[Collected data]
>>>>>
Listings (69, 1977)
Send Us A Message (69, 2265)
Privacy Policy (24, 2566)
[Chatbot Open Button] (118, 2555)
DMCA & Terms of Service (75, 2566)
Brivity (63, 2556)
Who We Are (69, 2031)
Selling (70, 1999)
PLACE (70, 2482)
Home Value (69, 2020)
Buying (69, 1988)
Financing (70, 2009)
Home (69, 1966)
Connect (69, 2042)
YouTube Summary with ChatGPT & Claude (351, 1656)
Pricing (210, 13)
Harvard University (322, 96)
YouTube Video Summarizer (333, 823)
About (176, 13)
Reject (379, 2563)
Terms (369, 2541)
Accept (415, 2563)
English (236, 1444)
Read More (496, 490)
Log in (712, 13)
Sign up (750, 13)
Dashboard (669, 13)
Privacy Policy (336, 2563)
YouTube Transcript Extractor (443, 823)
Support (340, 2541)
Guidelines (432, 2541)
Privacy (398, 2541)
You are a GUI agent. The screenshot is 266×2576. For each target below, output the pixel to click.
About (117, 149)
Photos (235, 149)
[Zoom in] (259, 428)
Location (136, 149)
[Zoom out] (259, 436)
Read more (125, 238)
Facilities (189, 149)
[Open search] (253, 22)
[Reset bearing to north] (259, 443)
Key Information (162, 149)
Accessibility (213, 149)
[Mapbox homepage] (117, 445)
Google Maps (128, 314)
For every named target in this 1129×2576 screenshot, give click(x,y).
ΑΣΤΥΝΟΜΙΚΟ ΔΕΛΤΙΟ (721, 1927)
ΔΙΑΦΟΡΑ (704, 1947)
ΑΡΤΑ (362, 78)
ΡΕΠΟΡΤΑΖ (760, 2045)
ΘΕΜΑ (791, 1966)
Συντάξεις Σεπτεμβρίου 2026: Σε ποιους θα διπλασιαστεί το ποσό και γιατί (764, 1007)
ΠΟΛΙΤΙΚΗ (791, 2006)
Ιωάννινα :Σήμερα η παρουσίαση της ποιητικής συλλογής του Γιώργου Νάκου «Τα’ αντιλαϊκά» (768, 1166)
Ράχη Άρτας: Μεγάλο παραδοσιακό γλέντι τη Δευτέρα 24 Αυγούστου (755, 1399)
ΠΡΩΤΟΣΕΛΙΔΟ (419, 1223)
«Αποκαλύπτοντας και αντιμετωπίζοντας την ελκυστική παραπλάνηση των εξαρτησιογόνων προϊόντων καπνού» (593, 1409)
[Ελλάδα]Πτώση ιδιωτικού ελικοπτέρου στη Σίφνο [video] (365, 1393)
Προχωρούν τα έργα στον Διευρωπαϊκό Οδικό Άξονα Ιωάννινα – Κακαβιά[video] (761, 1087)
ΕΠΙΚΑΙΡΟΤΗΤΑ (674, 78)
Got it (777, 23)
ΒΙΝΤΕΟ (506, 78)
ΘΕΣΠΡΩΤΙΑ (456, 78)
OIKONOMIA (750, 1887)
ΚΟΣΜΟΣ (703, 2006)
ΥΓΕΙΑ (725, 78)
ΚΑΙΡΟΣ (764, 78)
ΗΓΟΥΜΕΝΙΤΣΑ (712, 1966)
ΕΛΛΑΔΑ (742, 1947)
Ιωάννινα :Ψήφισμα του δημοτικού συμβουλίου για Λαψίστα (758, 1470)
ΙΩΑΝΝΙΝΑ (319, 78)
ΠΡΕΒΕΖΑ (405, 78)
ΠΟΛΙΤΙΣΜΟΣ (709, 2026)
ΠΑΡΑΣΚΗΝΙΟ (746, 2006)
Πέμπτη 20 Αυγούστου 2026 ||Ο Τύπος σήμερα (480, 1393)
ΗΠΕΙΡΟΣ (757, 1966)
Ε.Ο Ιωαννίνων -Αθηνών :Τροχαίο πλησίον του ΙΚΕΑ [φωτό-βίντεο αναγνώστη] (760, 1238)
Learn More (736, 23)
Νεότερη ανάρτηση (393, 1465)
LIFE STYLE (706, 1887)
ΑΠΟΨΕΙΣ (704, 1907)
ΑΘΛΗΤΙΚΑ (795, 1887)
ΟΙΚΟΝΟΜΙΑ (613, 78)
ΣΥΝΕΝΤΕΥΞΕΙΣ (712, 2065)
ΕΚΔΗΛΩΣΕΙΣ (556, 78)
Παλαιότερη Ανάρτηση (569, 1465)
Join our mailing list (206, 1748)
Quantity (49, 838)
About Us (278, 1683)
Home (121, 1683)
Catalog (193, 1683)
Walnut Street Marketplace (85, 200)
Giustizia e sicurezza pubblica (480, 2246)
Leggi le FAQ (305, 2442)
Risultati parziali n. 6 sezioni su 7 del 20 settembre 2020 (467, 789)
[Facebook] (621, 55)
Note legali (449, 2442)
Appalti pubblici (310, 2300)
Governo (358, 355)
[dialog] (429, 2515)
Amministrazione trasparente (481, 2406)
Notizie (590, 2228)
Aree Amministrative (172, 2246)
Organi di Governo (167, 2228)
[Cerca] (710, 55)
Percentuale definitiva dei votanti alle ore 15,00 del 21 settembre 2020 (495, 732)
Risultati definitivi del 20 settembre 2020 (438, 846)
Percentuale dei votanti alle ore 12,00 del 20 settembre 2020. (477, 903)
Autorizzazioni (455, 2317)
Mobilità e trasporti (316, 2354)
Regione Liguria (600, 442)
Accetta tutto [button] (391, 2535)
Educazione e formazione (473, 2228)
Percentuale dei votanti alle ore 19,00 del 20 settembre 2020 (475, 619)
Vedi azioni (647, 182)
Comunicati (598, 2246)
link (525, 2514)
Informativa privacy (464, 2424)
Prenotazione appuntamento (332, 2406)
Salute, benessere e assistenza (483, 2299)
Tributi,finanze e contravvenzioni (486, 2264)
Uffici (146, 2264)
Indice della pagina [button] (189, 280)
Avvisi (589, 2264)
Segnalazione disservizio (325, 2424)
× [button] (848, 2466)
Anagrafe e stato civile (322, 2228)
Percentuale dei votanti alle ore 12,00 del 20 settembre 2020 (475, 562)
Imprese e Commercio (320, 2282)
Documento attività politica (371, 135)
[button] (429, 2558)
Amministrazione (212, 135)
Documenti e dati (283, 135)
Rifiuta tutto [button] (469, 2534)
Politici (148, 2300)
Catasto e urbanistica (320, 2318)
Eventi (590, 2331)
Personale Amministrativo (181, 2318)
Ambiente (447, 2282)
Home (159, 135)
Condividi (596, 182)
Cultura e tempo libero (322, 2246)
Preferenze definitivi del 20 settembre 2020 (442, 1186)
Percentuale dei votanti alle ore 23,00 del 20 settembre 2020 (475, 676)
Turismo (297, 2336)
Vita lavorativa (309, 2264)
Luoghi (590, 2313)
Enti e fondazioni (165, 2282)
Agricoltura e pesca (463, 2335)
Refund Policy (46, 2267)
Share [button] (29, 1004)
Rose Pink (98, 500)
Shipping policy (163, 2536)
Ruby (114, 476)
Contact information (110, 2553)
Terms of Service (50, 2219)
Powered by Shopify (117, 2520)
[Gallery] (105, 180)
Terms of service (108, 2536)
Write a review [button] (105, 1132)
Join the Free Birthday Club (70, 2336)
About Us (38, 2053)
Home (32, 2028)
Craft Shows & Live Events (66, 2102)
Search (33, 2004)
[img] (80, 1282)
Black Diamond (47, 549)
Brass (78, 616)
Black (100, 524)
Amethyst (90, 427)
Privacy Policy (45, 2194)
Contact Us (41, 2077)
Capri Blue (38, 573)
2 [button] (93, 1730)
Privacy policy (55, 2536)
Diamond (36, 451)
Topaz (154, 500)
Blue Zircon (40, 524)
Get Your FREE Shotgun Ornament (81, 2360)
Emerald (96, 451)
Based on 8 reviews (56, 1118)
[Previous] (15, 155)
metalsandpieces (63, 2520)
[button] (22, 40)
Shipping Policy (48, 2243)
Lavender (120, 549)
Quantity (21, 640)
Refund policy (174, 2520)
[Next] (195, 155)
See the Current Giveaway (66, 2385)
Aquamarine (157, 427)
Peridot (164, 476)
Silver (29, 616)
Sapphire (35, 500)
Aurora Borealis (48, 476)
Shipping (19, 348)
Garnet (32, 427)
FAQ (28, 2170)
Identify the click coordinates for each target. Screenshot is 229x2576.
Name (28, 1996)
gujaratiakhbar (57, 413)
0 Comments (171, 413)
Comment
<<<<<
**What you have to do**
Among the records above, repeat exactly the line with "YouTube Video Summarizer (333, 823)", the line with "Privacy Policy (336, 2563)", and every line in between, and only those.

**Solution to the problem**
YouTube Video Summarizer (333, 823)
About (176, 13)
Reject (379, 2563)
Terms (369, 2541)
Accept (415, 2563)
English (236, 1444)
Read More (496, 490)
Log in (712, 13)
Sign up (750, 13)
Dashboard (669, 13)
Privacy Policy (336, 2563)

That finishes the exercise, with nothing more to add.